Ф. Б. В тебе слились писатель и мировая «звезда», человек и фигура. Эти два Ромена Гари хорошо уживаются друг с другом?
Р. Г. Нет, очень плохо. Они друг друга ненавидят, делают друг другу гадости, ссорятся, врут, строят друг другу козни и по-настоящему пришли к согласию лишь однажды, как раз по поводу этих бесед, надеясь помириться… Да, вот и еще одна причина. Хорошо, что ты напомнил мне об этом.
Ф. Б. Все читатели «Обещания на рассвете» знают, что тебя воспитала необыкновенная мать…

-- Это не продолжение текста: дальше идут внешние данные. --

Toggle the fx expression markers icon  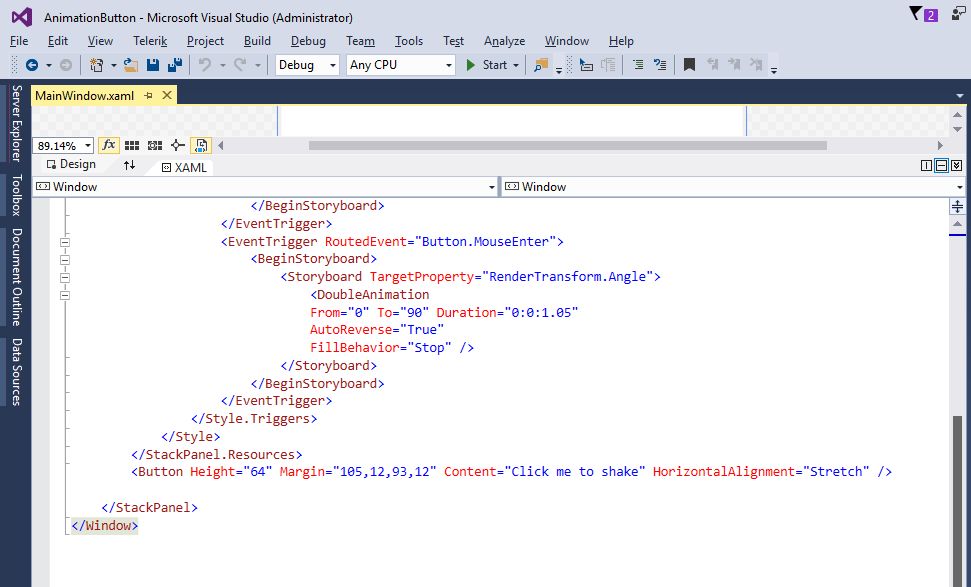coord(109,145)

Р. Г. Она стала «необыкновенной», потому что «Обещание на рассвете» вызволило ее из забвения, в которое канут все матери, и «познакомило с ней публику». Существует видимо-невидимо «невероятных» матерей, о которых никто не помнит, потому что их сыновья не смогли написать «Обещание на рассвете», вот и все. Во тьме веков полно восхитительных неизвестных, неведомых матерей, абсолютно не осознающих свое величие, как не осознавала и моя. Матерей, растящих своих детей в куда более невыносимых условиях, чем те, в которых билась она. Матерей надрывающихся, старина, и надорвавшихся. Я смог спасти от забвения одну, и всего-то. Правда, она была исключительна в силу своего блеска, колоритности, яркости — но не в силу любви, понимаешь, не в силу любви, она была в лидирующей группе, вот и все. Знаешь, матерям никогда не воздают по заслугам. Моя, по крайней мере, получила книгу.